The court's 7-4 vote overturned a 2-1 decision a 9th Circuit panel made in 2002.
"We conclude that the district has a compelling interest in securing the educational and social benefits of racial diversity and in ameliorating racial isolation or concentration in its high schools," Judge Raymond Fisher wrote for the majority.
The parents group that filed the suit in 2000 said it planned to appeal the case to the U.S. Supreme Court.
"It was wrong," attorney Harry Korrell said, referring to the latest ruling. Korrell represents the group of about 60 who call themselves Parents Involved in Community Schools.
Seattle schools Supt. Raj Manhas said he was pleased by the decision, but would not say whether the district would immediately reinstate the racial tiebreaker. The policy has been suspended for the last three years as the case wound its way through state and federal courts.
"We will review the court's opinion further," Manhas said. "I know that [the school board] will carefully consider the court's decision as future policies are crafted."
The ruling mirrors a decision earlier this year by another federal appellate court. In June, the 1st U.S. Circuit Court of Appeals upheld a similar racial policy used by the school district in Lynn, Mass.
Advocates say the appellate decisions add momentum to voluntary desegregation efforts by school districts across the country. The plaintiffs in the Lynn case have already petitioned the U.S. Supreme Court for review.
The high court has never ruled on voluntary diversity plans used by many high schools. The closest the court came was two years ago, when it ruled that the University of Michigan could consider the race of applicants -- as long as race was not the overriding factor.
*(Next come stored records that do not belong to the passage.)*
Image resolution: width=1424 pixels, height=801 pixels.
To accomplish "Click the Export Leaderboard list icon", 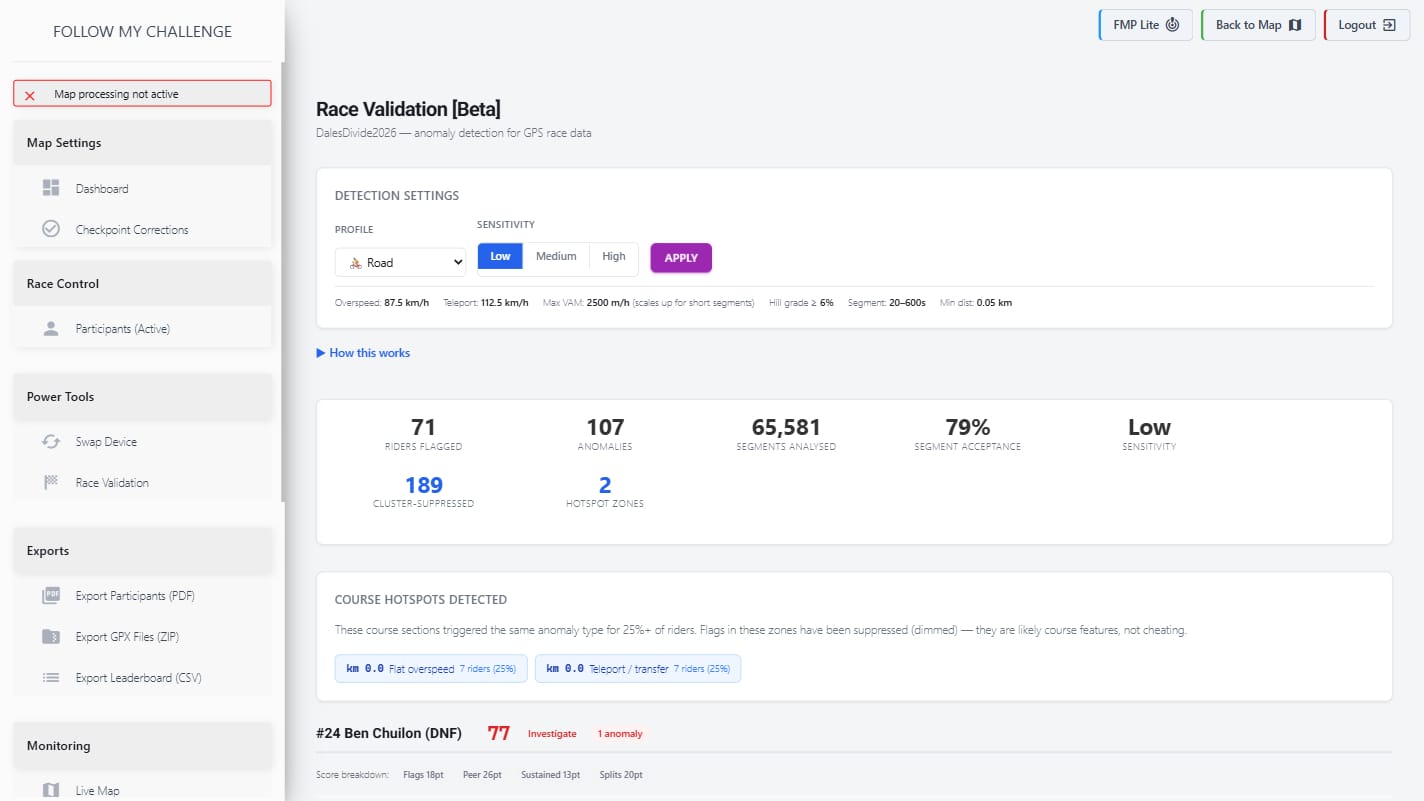I will 51,677.
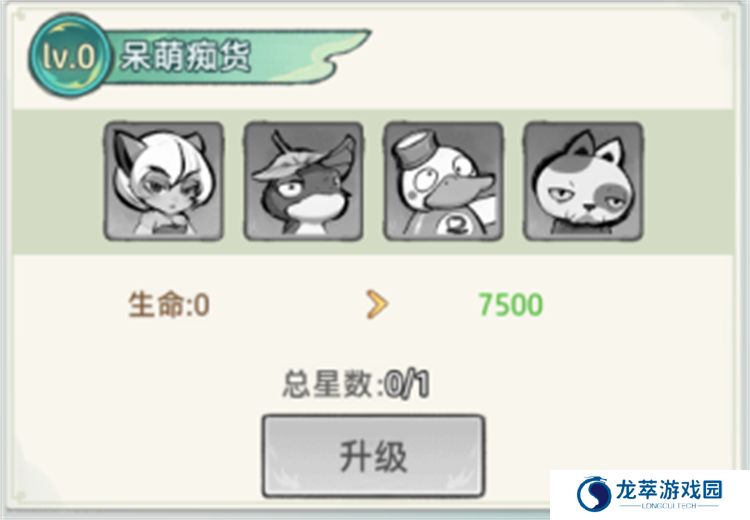Open the 龙萃游戏园 watermark text link

[670, 490]

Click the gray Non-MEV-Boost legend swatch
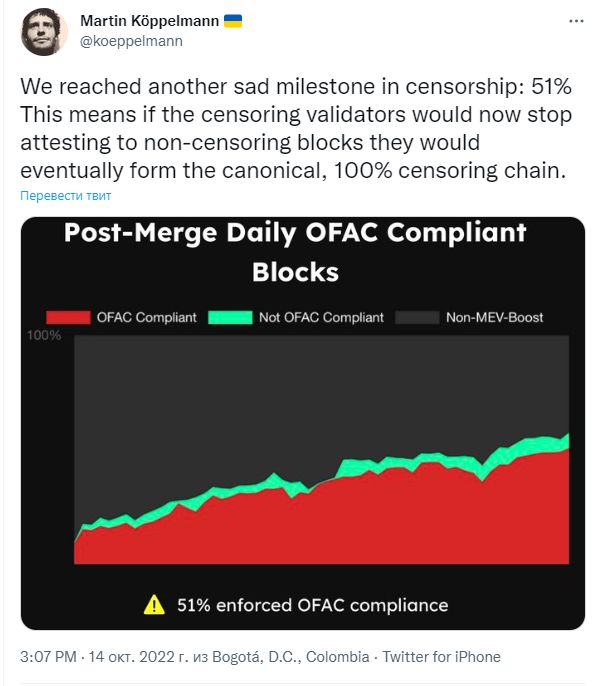click(417, 317)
In Seattle, students can apply to any high school. When a school attracts more applicants than it has room, the district uses three tiebreakers to decide who gets in. Admitted first are students who have a sibling at the school. Next are students who help bring the school in line with the district's overall racial balance: 60% minority and 40% white. The remaining spots are given to applicants according to the proximity of their homes to the school.
Kathleen Brose, one of the parents who sued, said the racial tiebreaker kept her oldest daughter from being admitted to Ballard High School, which was closest to their home. The Broses are white. The daughter wound up commuting 30 minutes to another high school.
Korrell warned that the ruling could open the door to all kinds of "racial balancing" policies that people don't foresee.
"Are we going to see racial balancing on football teams, choirs and chess clubs?" he asked. "If there are too many whites or too many Asians or too many blacks in the chess club, are we going to force the club to racially balance its membership?"
David Engle, who resigned as principal of Ballard High School in protest of the appellate court's previous decision, called the new ruling "great news."
"I wasn't sure, given today's political climate, how the court would rule," said Engle, now a principal at a high school in Bellingham, north of Seattle. "I was living in suspense. It's affirming to me the court decided that integration is a compelling educational interest."